Injection molding is a commonly used and versatile process for molding many materials including thermoplastics and thermosets into diverse shapes. Recent injection molding machines utilize a rotary reciprocating screw or auger. As material is introduced into an injection cavity of a barrel by rotation of the screw, pressure builds up inside the injection cavity causing the screw, while rotating, to move away from the mold. When a desired amount of material is in the injection cavity, the rotation of the screw is stopped, and a hydraulic cylinder is activated to push the screw toward the mold; so that the screw functions as a ram forcing material into the mold. In this assembly, a first hydraulic cylinder is used to push the screw forward to inject the material, and a second cylinder is used to hold the barrel in engagement with the mold. Significantly, both of the first and second cylinders are independent of the other components of the injection molding machine and of each other. Further, the cylinders operate indirectly on the components, such as the screw, of the injection molding machine. Therefore, the injection molding machines are undesirably complex having numerous components leading to higher cost, reduced efficiency, reduced reliability, and increased maintenance.
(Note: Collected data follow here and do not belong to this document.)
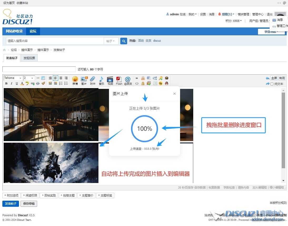Submit with the 发表帖子 button

pos(11,204)
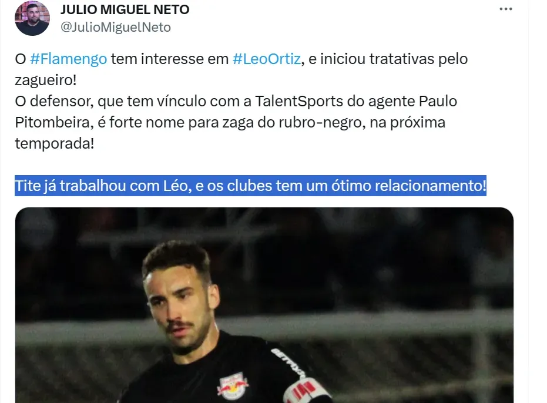Viewport: 547px width, 403px height.
Task: Click Julio Miguel Neto's profile avatar
Action: [x=32, y=18]
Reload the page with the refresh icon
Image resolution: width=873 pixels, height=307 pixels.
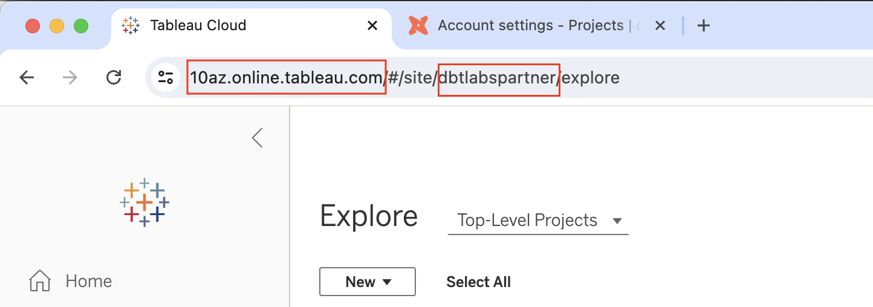pyautogui.click(x=114, y=77)
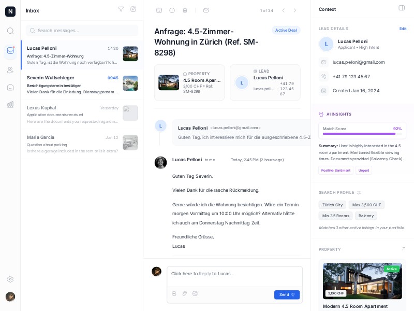Delete the conversation with the trash icon

(x=186, y=10)
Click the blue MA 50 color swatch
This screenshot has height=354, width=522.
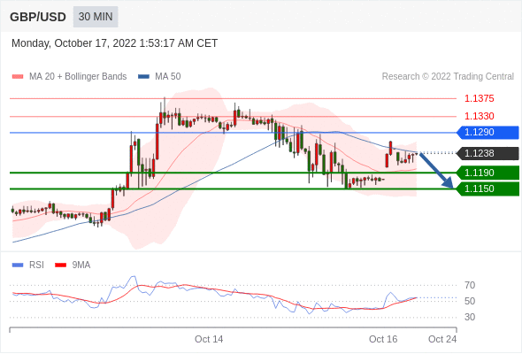(143, 77)
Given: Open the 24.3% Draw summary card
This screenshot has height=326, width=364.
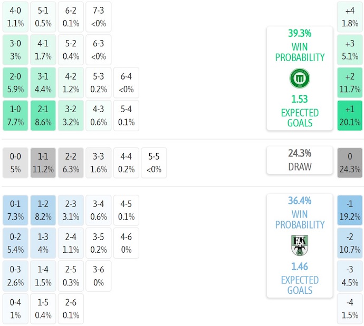Looking at the screenshot, I should (x=300, y=160).
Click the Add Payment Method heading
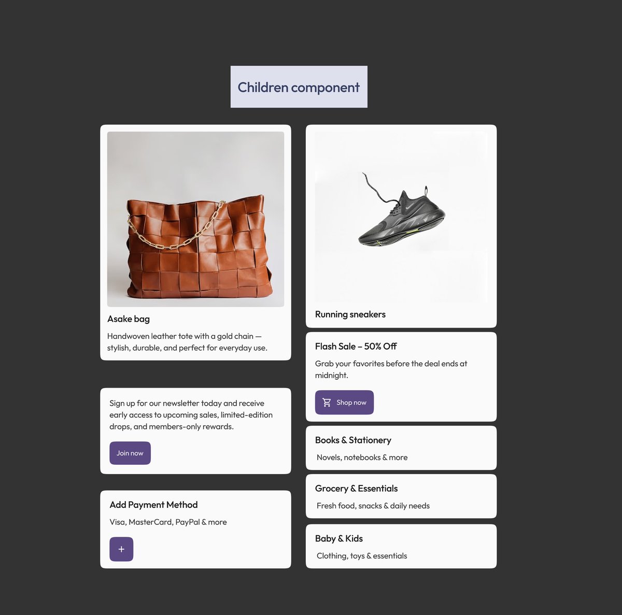Viewport: 622px width, 615px height. pos(153,505)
To obtain the highest quality injection molded parts, it is important to control the temperature and density of the material, the pressure in the injection cavity, and the flow rate of the material out of the injection cavity into the mold. Unfortunately, control of these parameters has been limited. Specifically, the indirect relationship between the independent cylinders and the screw precludes high tolerance control of these parameters thereby limiting the quality and consistency of injection molded parts.
Thus, reduction in the complexity of injection molding machines is desirable to reduce the number of parts used in injection molding machines thereby simplifying and reducing the cost of injection molding machines, increasing the reliability and efficiency of injection molding machines, and reducing maintenance on injection molding machines. It is also desirable to more closely control the parameters of mold material temperature, density, pressure, and flow rate to enhance the quality and consistency of injection molded parts. It is further desirable to substantially reduce the time required to change an injection mold and set a machine for a different part size thereby reducing the need for additional injection molding machines and the cost of producing injection molded parts.